I wanted to write along with Donna; we had a conversation about remaining in a relationship of awe and dumbfounded awareness toward the multiplicity of challenges related to the coronavirus epidemic. We proposed to choose to engage with the fear of God rather than the fear of self. The fear of self being the fear that I will not have the resources inside me; and then that the system in which I am nested, cannot compensate, to manage what may come. And even the language of management is born of a life that has contingencies and fallbacks; it is a hundred layers of protection and yet also one invisible virus and a blown curve away from being left gasping and triaged in a panicked hospital hallway.

And the fear of God being the acknowledgement that we live with a wild and demanding God; one who reveals and requires; negotiates not at all. The thing may come; it may demand everything; it may give even as it takes; it may create beauty or desolation or both in its path; I am a human creature; I can respond only with awe, with acceptance, with fury; ultimately my very most is just laughter and tears; puny fist shaking in the air; balloon game with squealing child; moment of relief spliced to moment of fear.

Loneliness. A sucking vacuum made of asbestos glass rushing like oxygen pumped into the lungs. Not aloneness but loneliness; the basic primitive fear of abandonment, it underlies this epidemic. We will not be held, we will not be cared for, there will not be enough support in the system and we or those we love will die. We are left licking a precipitate of dew off the cave wall in which we are trapped to keep from dehydrating entirely; unsure if anyone knows we are inside.
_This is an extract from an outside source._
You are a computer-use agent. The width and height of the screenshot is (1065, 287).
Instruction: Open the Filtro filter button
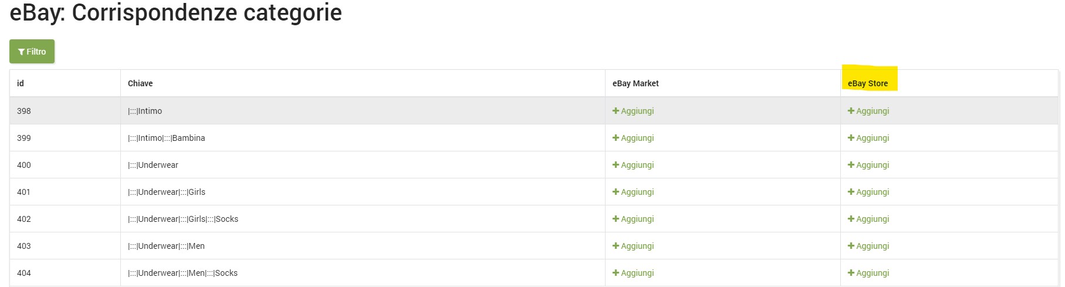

The word abandonment comes from the Latin and Old French for "to relinquish control". I abandon myself to abandonment. Over and over I abandon any idea that I can do other than abandon. I am abandoned and I abandon; in the face of the giant God moving over the face of the earth; I abandon my self into the truth of being over doing. I welcome the abandonment; it offers no consolation; it keeps my head to the wind; I rage against it but am subdued to it; it is the storm; I am a tiny creature; I relinquish the path of control; even my relinquishment makes no noise.